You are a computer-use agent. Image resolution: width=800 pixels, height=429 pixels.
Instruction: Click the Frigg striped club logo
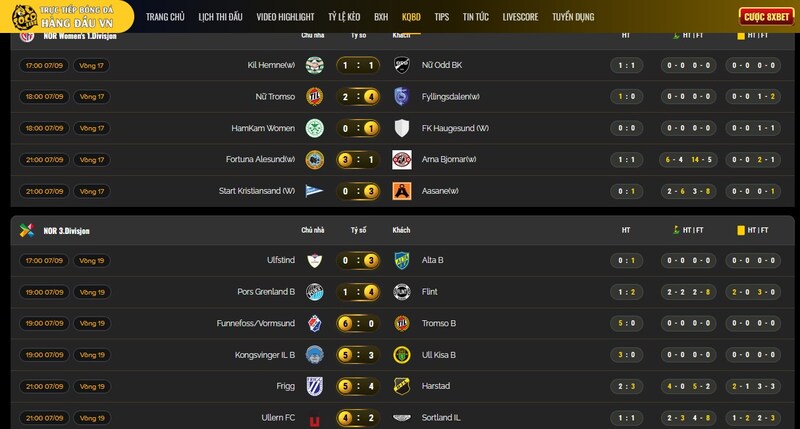314,386
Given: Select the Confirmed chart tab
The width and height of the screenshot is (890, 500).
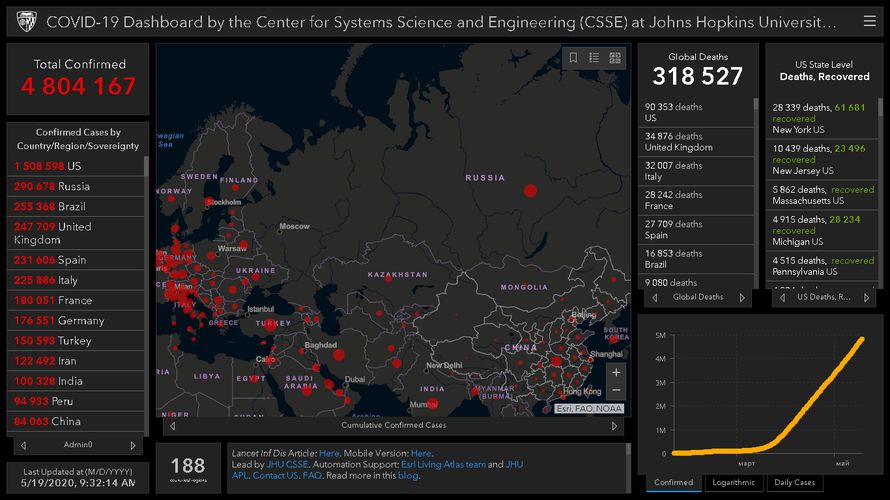Looking at the screenshot, I should (x=673, y=483).
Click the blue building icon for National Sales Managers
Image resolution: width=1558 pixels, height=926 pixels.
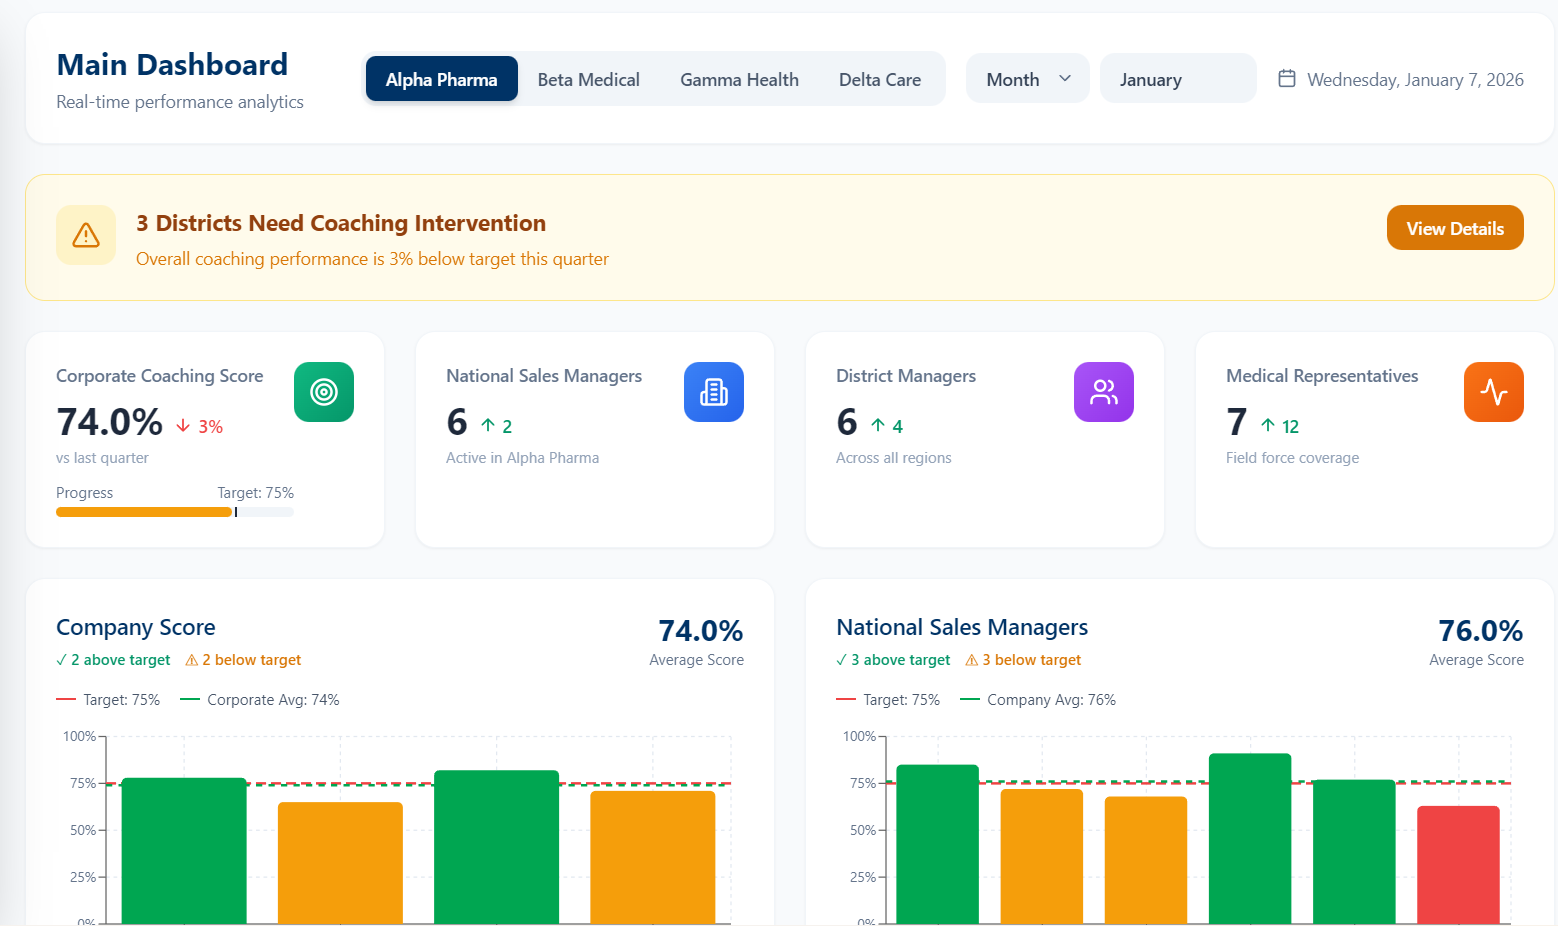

# # # # #

◆ **EXERCISE OBJECTIVE**: Among the entries above, determine how many lines hold the string "resolution" and report that number alone.

◆ **RESULT OF THE EXERCISE**: 2